No obstante, los vecinos apoyan la presencia policial y los controles en el acceso a algunos inmuebles de ambas calles, "que funcionan como prostíbulos encubiertos sin tener licencia de actividad ninguna", pero consideran necesarias otras medidas como el precinto de estos inmuebles y la puesta en marcha de otras medidas que disuadan cuanto antes estas actividades.
Valoran positivamente los ejemplos de otros Ayuntamientos, como el de Barcelona, que han puesto en marcha ordenanzas municipales reguladoras y exigen a todas las autoridades, principalmente locales, pero también autonómicas y centrales, que tomen cartas en el asunto con objeto de atajar esta situación de degradación e injusticia social.
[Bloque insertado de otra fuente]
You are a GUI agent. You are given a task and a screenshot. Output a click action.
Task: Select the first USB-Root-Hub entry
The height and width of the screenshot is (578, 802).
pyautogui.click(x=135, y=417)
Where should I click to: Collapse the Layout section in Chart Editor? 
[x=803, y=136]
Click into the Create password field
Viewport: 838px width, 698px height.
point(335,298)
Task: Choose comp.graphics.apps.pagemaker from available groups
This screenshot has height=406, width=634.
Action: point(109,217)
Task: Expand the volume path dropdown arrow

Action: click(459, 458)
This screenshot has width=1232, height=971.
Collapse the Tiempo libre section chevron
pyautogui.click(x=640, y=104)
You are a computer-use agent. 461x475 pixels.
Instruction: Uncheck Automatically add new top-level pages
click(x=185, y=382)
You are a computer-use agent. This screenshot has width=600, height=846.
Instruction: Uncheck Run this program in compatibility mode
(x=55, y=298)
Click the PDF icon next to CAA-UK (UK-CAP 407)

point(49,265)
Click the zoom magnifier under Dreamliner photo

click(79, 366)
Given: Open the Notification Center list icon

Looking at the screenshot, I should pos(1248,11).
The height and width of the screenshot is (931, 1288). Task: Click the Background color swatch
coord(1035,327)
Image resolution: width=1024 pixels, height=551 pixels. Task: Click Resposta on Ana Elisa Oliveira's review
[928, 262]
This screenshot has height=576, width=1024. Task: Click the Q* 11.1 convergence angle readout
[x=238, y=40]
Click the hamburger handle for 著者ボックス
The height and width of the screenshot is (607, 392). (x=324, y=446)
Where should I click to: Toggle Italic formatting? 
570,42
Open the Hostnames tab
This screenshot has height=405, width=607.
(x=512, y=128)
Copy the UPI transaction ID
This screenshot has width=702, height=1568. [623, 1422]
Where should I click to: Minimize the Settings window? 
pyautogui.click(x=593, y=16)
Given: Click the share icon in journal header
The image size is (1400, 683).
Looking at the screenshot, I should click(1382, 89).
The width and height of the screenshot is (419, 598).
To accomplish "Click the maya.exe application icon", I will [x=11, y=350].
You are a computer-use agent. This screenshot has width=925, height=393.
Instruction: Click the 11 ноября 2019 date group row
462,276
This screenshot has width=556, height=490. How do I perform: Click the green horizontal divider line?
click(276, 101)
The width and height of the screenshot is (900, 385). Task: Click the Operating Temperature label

"La Casa de Campo cierra sus puertas a los coches y la presencia de prostitutas en Montera aumenta. Así de rotundo. Cualquiera que conozca la calle y pase por ella de vez en cuando ha podido comprobar como la presencia de prostitutas ha aumentado en los últimos días", afirman en un comunicado.
Ana, vecina de la calle desde hace 8 años y miembro del grupo Nuevos Vecinos de Montera, señala que "el único cambio es el de la nacionalidad de las jóvenes que se prostituyen". "Durante una época fueron latinoamericanas y ahora son principalmente de la Europa del Este", aseguró.
Asimismo, los vecinos denuncian la situación insoportable en la que discurre su vida diaria, especialmente cuando cae el día y cierran los comercios de la calle. "Regresar por la noche a casa en el barrio es todo un atrevimiento", dicen, al tiempo que denuncian los enfrentamientos con chulos y prostitutas por el simple hecho de intentar acceder a sus viviendas.
Por todo ello, solicitan que, mientras se aborda una solución global para este complejo problema, que al menos se palien cuanto antes los inconvenientes derivados del ejercicio de esta actividad alegal.